L’amorce d’un réajustement des prix

Face à cette contraction brutale, les prix commencent à s’ajuster, mais de manière progressive. Sur l’aire urbaine, le prix moyen du collectif libre hors stationnement atteint 4 424 €/m², ce qui représente un repli de 0,8 % par rapport à l’année précédente et de 2,5 % par rapport à 2023. À Toulouse, la tendance diffère légèrement : les prix connaissent une faible hausse sur un an, atteignant 4 723 €/m² hors parking, avant de revenir presque à l’équilibre lorsqu’on compare à 2023. Le Sicoval, de son côté, subit une correction beaucoup plus nette, avec un prix moyen qui redescend à 3 650 €/m², une baisse de 10 % en un an et de 19 % en deux ans.

Selon l’analyse de l’ObserveR, ces mouvements restent partiels, car les logements vendus aujourd’hui sont issus de projets conçus avant la crise des taux et avant la fin du Pinel. Les réajustements les plus significatifs sont donc attendus dans les deux prochaines années.

Toulouse : un marché clé qui s’enfonce malgré une demande persistante

La ville-centre reflète de manière exacerbée les tensions du marché. Les mises en vente, tombées à 800 logements, reculent de plus de 50 % en deux ans. Les ventes nettes enregistrées sur la période, qui s’élèvent à 739, confirment que même une ville dynamique et attractive comme Toulouse n’échappe pas à la dégradation générale.
Les ventes à investisseurs, autrefois majoritaires dans la capitale occitane, ne représentent plus qu’un quart des transactions. Parallèlement, les ventes aidées y explosent, en particulier les ventes en TVA réduite et les ventes en BRS, qui totalisent respectivement 84 et 75 transactions, représentant une part très importante des volumes enregistrés dans l’aire urbaine.

Le marché toulousain entre ainsi dans une phase de déséquilibre profond, où la demande reste forte, mais où l’offre disponible et la capacité de production peinent à suivre.

Le Sicoval : une reprise trop fragile pour compenser le repli de 2024
Après une année 2024 extrêmement difficile, le SICOVAL connaît en 2025 un léger regain des mises en vente, qui repartent timidement à la hausse.

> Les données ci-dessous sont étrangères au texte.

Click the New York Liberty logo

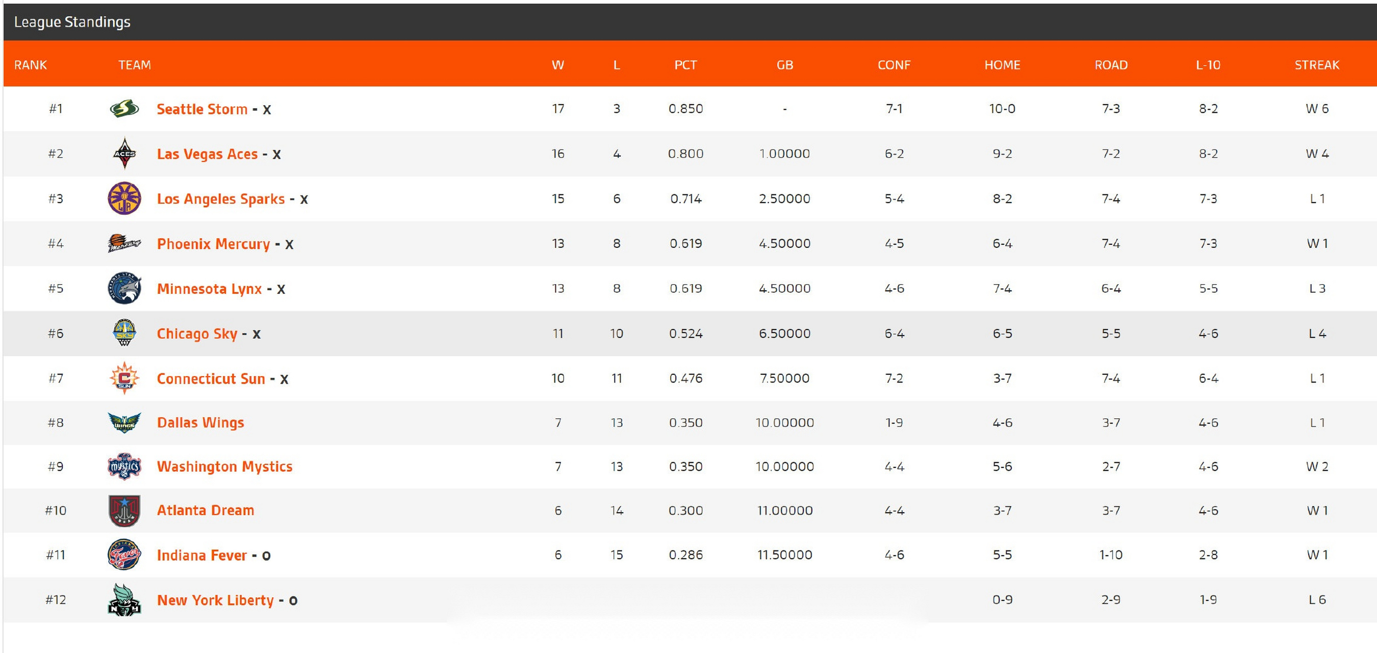tap(124, 600)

Pourtant, les ventes continuent de plafonner autour d’une centaine d’opérations. Le stock s’amenuise à 150 logements, un volume qui fragilise fortement la capacité de ce secteur à répondre aux besoins résidentiels d’un territoire pourtant en croissance.

Bordeaux et Montpellier : un sursaut qui masque des fragilités persistantes

Si les métropoles voisines affichent une amélioration apparente, cette embellie reste modérée. Bordeaux dépasse ainsi les 1 800 mises en vente, tandis que Montpellier repasse au-dessus des 900. Mais ces hausses ne rattrapent pas les reculs précédents et s’inscrivent dans des volumes encore inférieurs à ceux de 2023 pour Montpellier, et seulement légèrement supérieurs pour Bordeaux.

La structure des ventes y évolue également : la part d’investisseurs s’y contracte fortement pour se stabiliser autour de 12 % à Bordeaux et 16 % à Montpellier. Les ventes aidées y prennent désormais un poids très important, signe que ces métropoles suivent la même recomposition que Toulouse.

Un marché en mutation profonde

L’année 2025 marque une rupture majeure pour le logement neuf dans l’aire urbaine de Toulouse. Le secteur, longtemps soutenu par l’investissement locatif défiscalisé, entre dans un nouveau cycle dépassant la simple conjoncture. Les modèles économiques changent, les dynamiques territoriales s’inversent, les ventes se recentrent autour des dispositifs aidés, les ménages en accession deviennent la nouvelle force motrice, et la production souffre d’une faiblesse structurelle.

Dans un contexte de forte pression démographique et d’enjeux urbains considérables, la métropole toulousaine devra repenser les leviers de régulation, les outils d’aménagement et les conditions de production pour éviter que la pénurie de logements ne devienne un frein durable à son attractivité.